§ **Provided passage**
------------------------------------------------------------
PHOTO: Jessica Chastain as Mason "Mace" Brown in a scene from "The 355" movie.
Robert Viglasky/Universal Pictures
Jessica Chastain as Mason "Mace" Brown in a scene from "The 355" movie.

What could go wrong? For starters, the script by Kinberg and co-writer Theresa Rebeck (TV’s “Smash”), which pushes preposterous to new depths of dumb. Casting women in traditional male roles didn’t work for “Ocean’s 8” or the 2016 “Ghostbusters,” and it doesn’t work here. And that’s because the material hasn’t been reimagined, just rehashed.

Though the agents dress down to run, punch, shoot and kill, they’re still tarted up like Charlie’s Angels for an auction party attended by the CIA’s most wanted. For all the talk about keeping it real—one agent’s in love, another married with kids—the movie sells the standard fantasy about women looking hot while kicking butt. So much for feminist representation.

The men fare even worse, with Sebastian Stan struggling as Nick, Mace’s fellow CIA agent and pretend husband (don’t ask), and Edgar Ramirez wasted as Luis, a rogue Colombian asset who Graciela is assigned to bring back in the fold. There’s also a secret baddie in the mix whose allegedly shocking identity can be guessed about 15 minutes in.

Still, it’s the ladies who get the worst of the dialogue: “James Bond never had to deal with real life,” says Mace. Answers Khadijah: “James Bond always ended up alone.” Really? This is how women talk as they share a few beers while sniffling about the lonely life of spying? Please.

“The 355” doesn’t add up to more than a gender flip on the usual macho twaddle. And it sinks the movie. Chastain and her costars have the smarts and savvy to show the guys how action cinema should be done in the era of #TimesUp. Instead, they joylessly play the game by the old rules. What a bummer to start 2022 at the movies with this empty, soulless mess.
------------------------------------------------------------
§ **List of tasks**
**1)** In the review of "The 355," which actor plays Nick?
**2)** Name every character from the film that the review of "The 355" mentions by name.
**3)** From the review of "The 355," return the stretch from "Though the agents" through "15 minutes in.", word for word.
None of the lines after this review have anything to do with it.
------------------------------------------------------------
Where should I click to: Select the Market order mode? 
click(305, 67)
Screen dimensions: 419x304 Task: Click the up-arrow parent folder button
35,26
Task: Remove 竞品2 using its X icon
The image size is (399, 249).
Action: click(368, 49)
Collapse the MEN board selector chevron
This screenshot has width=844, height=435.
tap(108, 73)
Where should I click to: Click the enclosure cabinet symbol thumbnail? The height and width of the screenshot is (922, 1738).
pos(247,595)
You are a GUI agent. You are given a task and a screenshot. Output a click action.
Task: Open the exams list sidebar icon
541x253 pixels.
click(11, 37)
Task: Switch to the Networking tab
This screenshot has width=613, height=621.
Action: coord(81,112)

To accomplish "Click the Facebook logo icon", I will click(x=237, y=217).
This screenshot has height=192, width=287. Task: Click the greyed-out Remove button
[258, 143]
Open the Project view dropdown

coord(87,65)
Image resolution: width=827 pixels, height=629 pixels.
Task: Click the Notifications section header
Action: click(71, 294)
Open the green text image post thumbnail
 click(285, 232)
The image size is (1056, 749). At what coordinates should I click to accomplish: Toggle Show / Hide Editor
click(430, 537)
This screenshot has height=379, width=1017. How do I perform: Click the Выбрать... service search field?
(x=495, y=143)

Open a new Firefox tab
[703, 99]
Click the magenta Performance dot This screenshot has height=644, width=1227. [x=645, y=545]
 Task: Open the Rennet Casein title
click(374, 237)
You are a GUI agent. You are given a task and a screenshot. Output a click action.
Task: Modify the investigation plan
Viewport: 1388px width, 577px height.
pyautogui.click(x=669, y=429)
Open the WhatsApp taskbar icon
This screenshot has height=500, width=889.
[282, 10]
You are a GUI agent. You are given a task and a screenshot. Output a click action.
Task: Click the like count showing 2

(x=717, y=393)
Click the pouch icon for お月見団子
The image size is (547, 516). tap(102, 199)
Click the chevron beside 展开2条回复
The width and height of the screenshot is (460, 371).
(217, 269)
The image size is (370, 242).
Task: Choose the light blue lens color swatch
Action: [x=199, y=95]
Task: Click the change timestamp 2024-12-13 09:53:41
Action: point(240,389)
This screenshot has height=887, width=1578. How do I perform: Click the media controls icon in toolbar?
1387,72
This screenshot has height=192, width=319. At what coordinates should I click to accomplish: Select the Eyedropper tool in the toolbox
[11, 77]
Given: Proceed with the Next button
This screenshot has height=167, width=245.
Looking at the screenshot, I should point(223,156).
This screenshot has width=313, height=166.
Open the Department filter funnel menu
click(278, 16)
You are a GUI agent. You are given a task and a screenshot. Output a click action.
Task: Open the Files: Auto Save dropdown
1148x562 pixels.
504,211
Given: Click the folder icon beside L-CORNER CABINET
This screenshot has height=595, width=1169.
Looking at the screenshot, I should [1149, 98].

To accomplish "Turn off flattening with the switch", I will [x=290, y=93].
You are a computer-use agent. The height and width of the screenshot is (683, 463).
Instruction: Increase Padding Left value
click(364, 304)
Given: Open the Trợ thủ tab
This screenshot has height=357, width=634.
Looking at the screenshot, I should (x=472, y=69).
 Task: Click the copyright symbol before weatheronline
------------------------------------------------------------
§ **Answers**
**1)** Sebastian Stan

**2)** Mason "Mace" Brown, Nick, Luis, Graciela, Khadijah

**3)**
Though the agents dress down to run, punch, shoot and kill, they’re still tarted up like Charlie’s Angels for an auction party attended by the CIA’s most wanted. For all the talk about keeping it real—one agent’s in love, another married with kids—the movie sells the standard fantasy about women looking hot while kicking butt. So much for feminist representation.

The men fare even worse, with Sebastian Stan struggling as Nick, Mace’s fellow CIA agent and pretend husband (don’t ask), and Edgar Ramirez wasted as Luis, a rogue Colombian asset who Graciela is assigned to bring back in the fold. There’s also a secret baddie in the mix whose allegedly shocking identity can be guessed about 15 minutes in.